Now that Pick's Pack, as the engineers were sometimes called, were over the Irrawaddy, which way would the Ledo Road take the remainder of the way to China? There were three choices. The first was from Myitkyina to Paoshan or Lungling by way of Tengchung, sometimes called the Tengchung Cutoff or the Marco Polo Trail. The second was from Myitkyina to Tengchung via Bhamo up the Taping River Valley, referred to variously as the Taping River Route or the Gold and Silver Road. The third potential route was from Myitkyina to Wanting through Bhamo and Mong Yu, which took advantage of the post road running north from Bhamo to Waingmaw and Myitkyina. The route to Wanting won.
With the Irrawaddy tamed and the exact route determined the remainder of the way to China, the 209th and 236th Combat Engineers worked to open the last miles as the sound of battle disappeared into the hills south of Bhamo. Wanting, across the Burma border in China, was taken from the Japs in late January.
Since it looked as if the route to China would be open before February, except for straggling pockets of resistance, General Pick began to organize a ceremonial "First Convoy" to China at Ledo in early January, a caravan of 113 vehicles, including jeeps, weapons carriers, ambulances, and trucks, some of them pulling artillery. He planned to use drivers from the engineer outfits that had built the road. The term "first convoy" signified the first overland convoy to break the blockade of the Japanese armies by successfully delivering war material to Kunming.
The sun was high and the sky clear at Ledo the morning of January 12, 1945, and that GI hot spot was teeming with its usual activity when the traffic to Mile Point 0 was stopped by military police. Very few who halted their vehicles knew what was going on as Pick's First Convoy to China was getting ready to move out. A military ceremony was planned, strictly a family affair, a move-out to be recorded by soldier correspondents and GI cameramen. The only spectators were soldiers who just happened to be there. Correspondents and cameramen of the press, radio, and newsreels were waiting for the convoy at Myitkyina, 262 miles away.
By early afternoon the waiting convoy flanked the road below Mile Point 0 like an endless ribbon of rubber and olive drab. When the three-starred jeep of Lt. Gen. Daniel I. Sultan, the India-Burma commander, sped toward the head of the convoy, the drivers, standing by their vehicles, snapped salutes. The Sultan jeep rolled to a stop in front of the lead truck. General Pick, waiting with the rest, welcomed Sultan with a salute and handshake.
"Sir," he said, "the Ledo Road lifeline to China is open. I have the first convoy formed and ready. I would like you permission to take it through to China."
"Congratulations, General Pick," Sultan replied. "You have done a splendid job. I am confident this is the first of many convoys to go along this road to our Chinese allies."

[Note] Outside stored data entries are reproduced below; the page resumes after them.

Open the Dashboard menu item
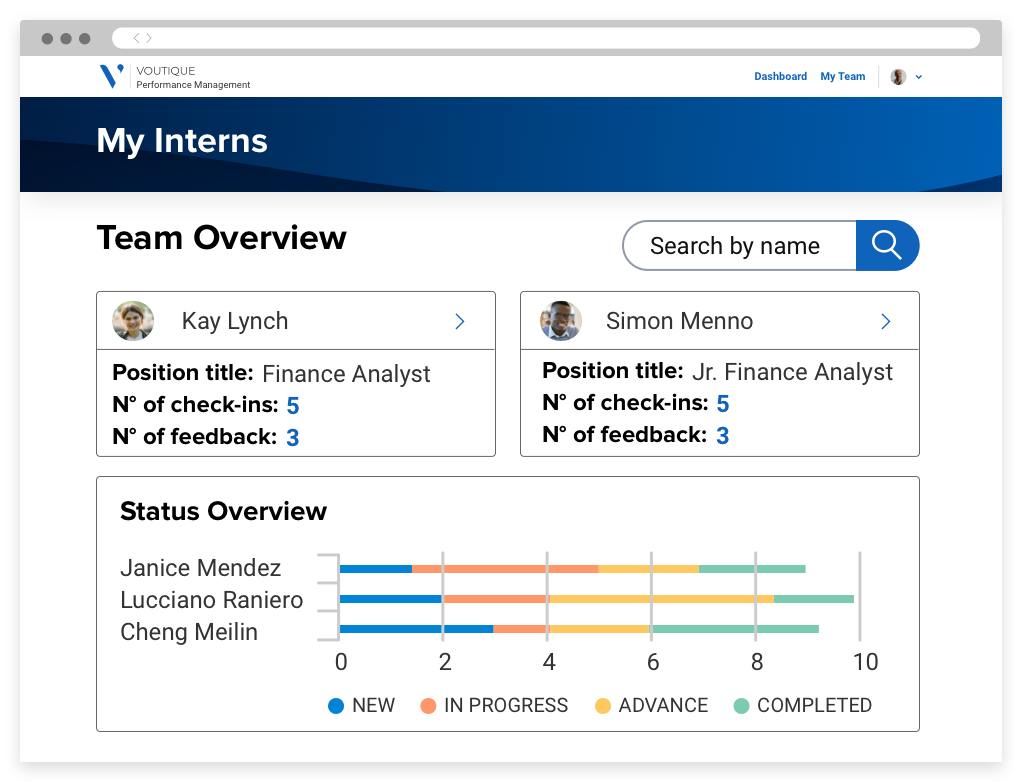The width and height of the screenshot is (1022, 782). point(780,77)
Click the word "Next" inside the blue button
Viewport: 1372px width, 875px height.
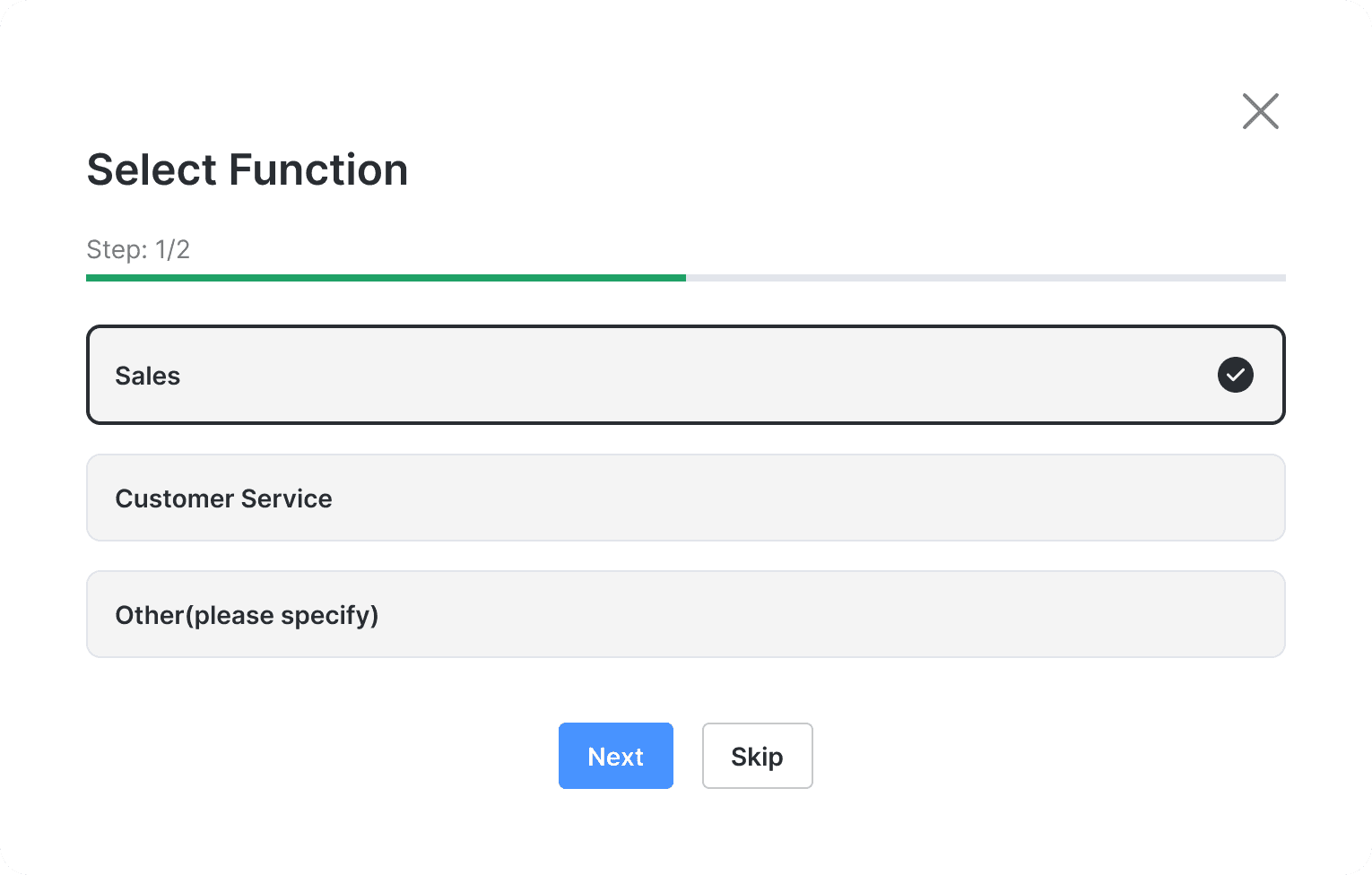(615, 757)
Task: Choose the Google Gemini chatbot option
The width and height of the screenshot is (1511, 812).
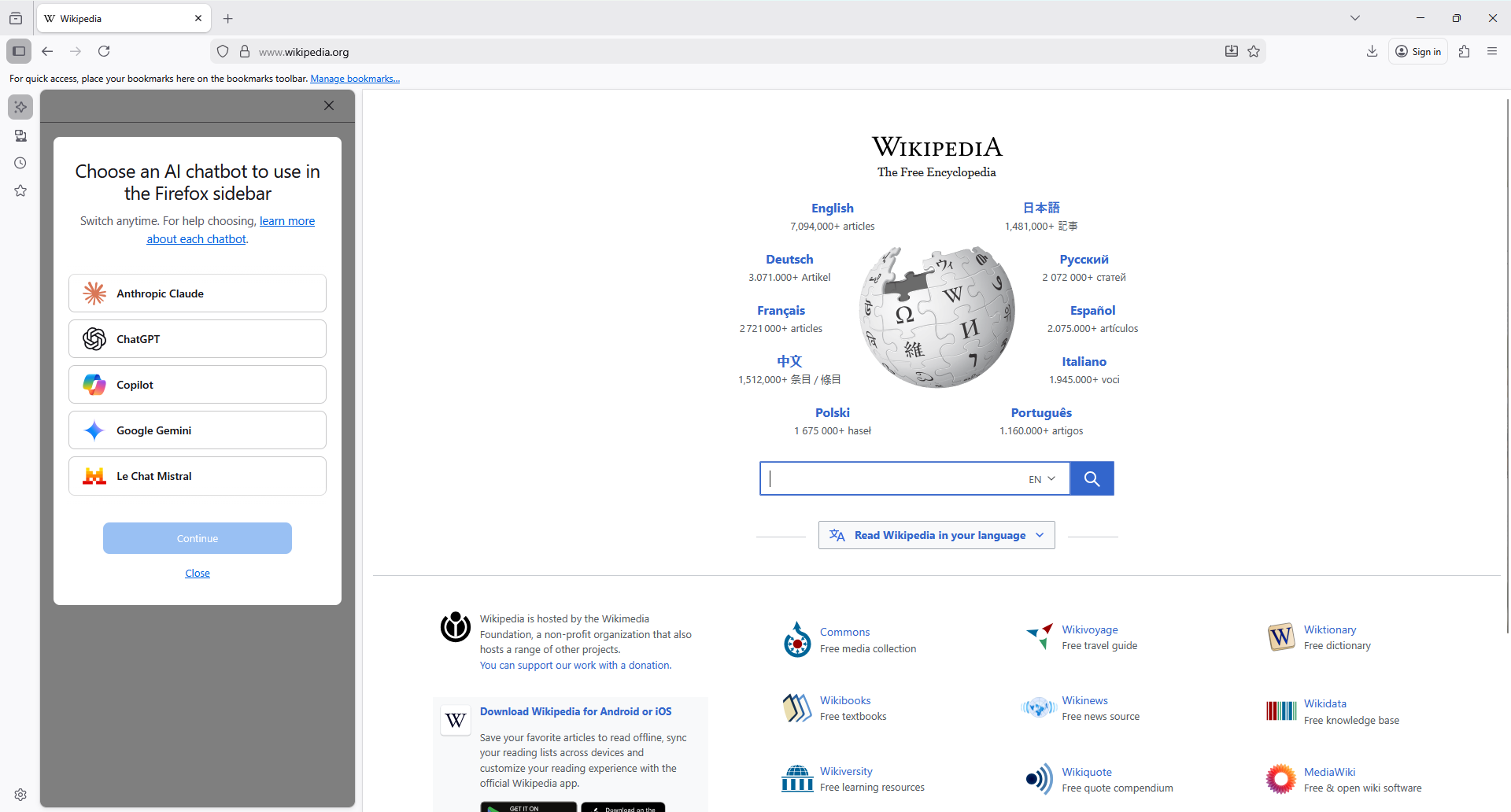Action: [x=198, y=430]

"Line 'em up, Mullet," Pick called out to Col. DeWitt T. Mullet, the convoy commander. Mullet gave the signal, and the caravan moved into the Naga Hills.
Two military policemen with white gloves and helmet liners raced ahead on motorcycles, the lead truck, looking like a streamlined covered wagon, behind them. Big signs on both sides, read "First Convoy over the Ledo Road. Pick's Pike - Lifeline from India to China." The top was "fancily" painted, and on the cab in a zipper-closed cover, a revolving antiaircraft gun pointed toward the sky.
A seemingly endless parade of brand new vehicles followed, the cargo types loaded with supplies, all of it to become Chinese property when it reached Kunming, nearly 1,100 miles away.
American and Chinese soldiers rode in each rig, both wearing their standard uniforms. The Americans drove, leaving the Chinese free to relax and acknowledge whatever cheers the road might have to offer. It would be the privilege of the Chinese to drive the convoy into Kunming, where joyful shouts would more likely be forthcoming.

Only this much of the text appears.